Abstract
Aim:
Recent studies have shown that constitutive activation of the nuclear factor κB (NF-κB) plays a key role in chronic inflammation and cancers. The aim of this study was to characterize lobolide, a cembrane diterpene, as a drug candidate targeting the NF-κB signaling pathway.
Methods:
A HEK 293/NF-κB-Luc stable cell line was constructed to evaluate the effect of lobolide on NF-κB activation. THP-1 human monocytes and peripheral blood mononuclear cells (PBMCs) from healthy volunteers were tested.
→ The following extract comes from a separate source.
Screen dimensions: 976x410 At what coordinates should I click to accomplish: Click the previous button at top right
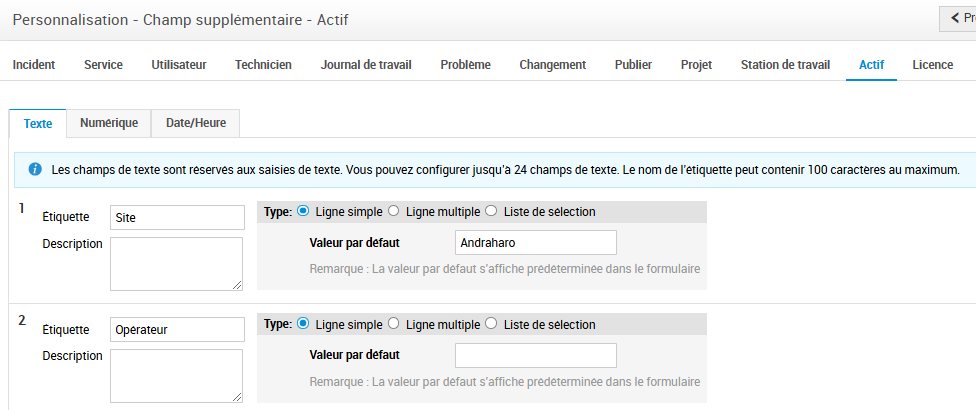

Lipopolysaccharide (LPS)-induced TNFα and IL-1β production and activation of the TAK1-IKK-NF-κB pathway were studied using ELISA and Western blot analysis.
Results:
In HEK 293/NF-κB-Luc stable cells, lobolide (0.19–50 μmol/L) inhibited NF-κB activation in a concentration-dependent manner with an IC50 value of 4.2±0.3 μmol/L. Treatment with lobolide (2.5–10 μmol/L) significantly suppressed LPS-induced production of TNFα and IL-1β in both THP-1 cells and PBMCs. In THP-1 cells, the suppression was partially caused by blockade of the translocation of NF-κB from the cytoplasm to the nucleus via affecting the TAK1-IKK-NF-κB pathway and p38 and ERK MAPK activity.
Conclusion:
Lobolide is a potential inhibitor of the NF-κB pathway, which blocks the translocation of NF-κB from the cytoplasm to the nucleus. Lobolide inhibits LPS-stimulated TNFα and IL-1β release, suggesting that the compound might be an anti-inflammatory compound.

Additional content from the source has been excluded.